Het vraagstuk
Neem uit de aangeleverde tekst letterlijk het gedeelte over dat opent met de woorden waarin "De Elfde Richtlijn" voorkomt en sluit met "in het register.".

Aangeleverde tekst
──────────
Einde inhoudsopgave
Richtlijn 2012/17/EU tot wijziging van Richtlijn 89/666/EEG van de Raad en Richtlijnen 2005/56/EG en 2009/101/EG van het Europees Parlement en de Raad wat de koppeling van centrale, handels- en vennootschapsregisters betreft
Aanhef
Geldend
Geldend vanaf 06-07-2012
- Bronpublicatie:
13-06-2012, PbEU 2012, L 156 (uitgifte: 16-06-2012, regelingnummer: 2012/17/EU)
- Inwerkingtreding
06-07-2012
- Bronpublicatie inwerkingtreding:
13-06-2012, PbEU 2012, L 156 (uitgifte: 16-06-2012, regelingnummer: 2012/17/EU)
- Vakgebied(en)
Ondernemingsrecht / Economische ordening
Ondernemingsrecht / Rechtspersonenrecht
Informatierecht / ICT
(Voor de EER relevante tekst)
Richtlijn van het Europees Parlement en de Raad van 13 juni 2012 tot wijziging van Richtlijn 89/666/EEG van de Raad en Richtlijnen 2005/56/EG en 2009/101/EG van het Europees Parlement en de Raad wat de koppeling van centrale, handels- en vennootschapsregisters betreft
HET EUROPEES PARLEMENT EN DE RAAD VAN DE EUROPESE UNIE,
Gezien het Verdrag betreffende de werking van de Europese Unie, en met name artikel 50,
Gezien het voorstel van de Europese Commissie,
Na toezending van het ontwerp van wetgevingshandeling aan de nationale parlementen,
Gezien het advies van het Europees Economisch en Sociaal Comité (1),
Handelend volgens de gewone wetgevingsprocedure (2),
Overwegende hetgeen volgt:
- (1)
Ondernemingen breiden zich in toenemende mate over nationale grenzen uit, daarbij gebruik makend van de door de interne markt geboden mogelijkheden. Bij grensoverschrijdende concerns, alsook bij veel herstructureringsoperaties, zoals fusies en splitsingen, zijn vennootschappen uit verschillende lidstaten betrokken. Daarom is er een toenemende vraag naar toegang tot informatie over vennootschappen in een grensoverschrijdende context. Officiële informatie over vennootschappen is echter niet altijd gemakkelijk op grensoverschrijdende basis verkrijgbaar.
- (2)
De Elfde Richtlijn 89/666/EEG van de Raad van 21 december 1989 betreffende de openbaarmakingsplicht voor in een lidstaat opgerichte bijkantoren van vennootschappen die onder het recht van een andere staat vallen (3) bevat een lijst van akten en gegevens die vennootschappen in het register van hun bijkantoor openbaar moeten maken. Voor de registers geldt echter geen wettelijke verplichting om gegevens over buitenlandse bijkantoren uit te wisselen. Dit leidt tot rechtsonzekerheid voor derden, omdat haar bijkantoor werkzaam kan blijven ondanks de doorhaling van de vennootschap in het register.
──────────
Uitgelichte gegevens

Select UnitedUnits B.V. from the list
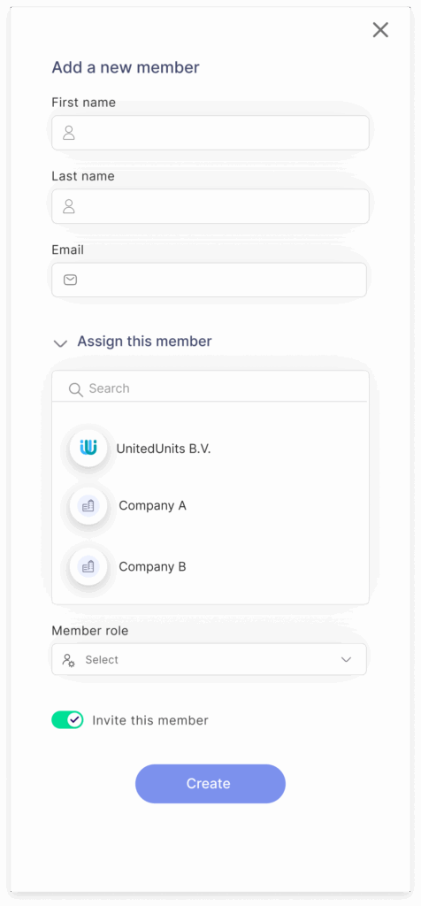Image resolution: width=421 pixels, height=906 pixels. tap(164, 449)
──────────
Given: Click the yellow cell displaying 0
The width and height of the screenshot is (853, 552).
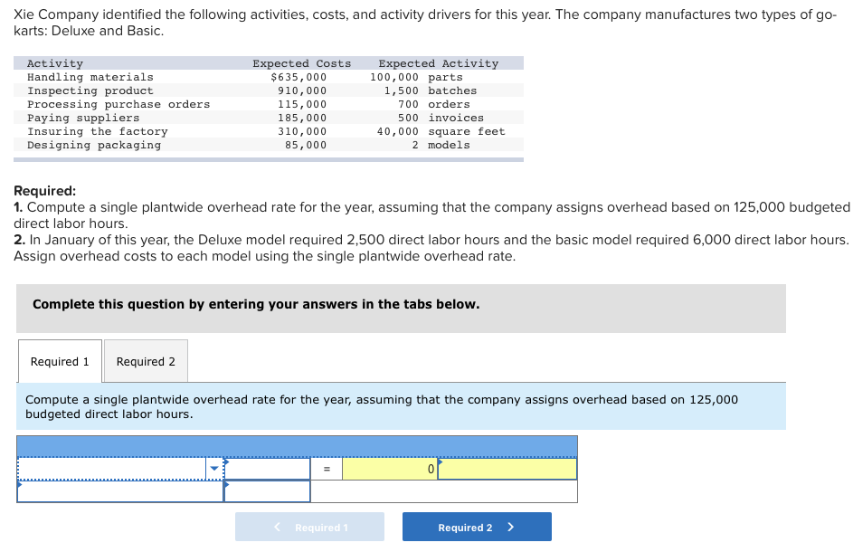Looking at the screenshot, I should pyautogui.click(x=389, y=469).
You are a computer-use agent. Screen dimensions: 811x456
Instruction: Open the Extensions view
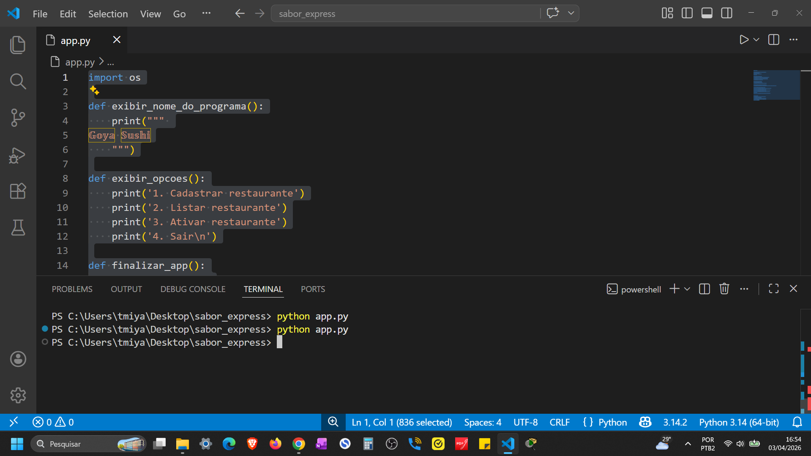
──────────
Antwoord
De Elfde Richtlijn 89/666/EEG van de Raad van 21 december 1989 betreffende de openbaarmakingsplicht voor in een lidstaat opgerichte bijkantoren van vennootschappen die onder het recht van een andere staat vallen (3) bevat een lijst van akten en gegevens die vennootschappen in het register van hun bijkantoor openbaar moeten maken. Voor de registers geldt echter geen wettelijke verplichting om gegevens over buitenlandse bijkantoren uit te wisselen. Dit leidt tot rechtsonzekerheid voor derden, omdat haar bijkantoor werkzaam kan blijven ondanks de doorhaling van de vennootschap in het register.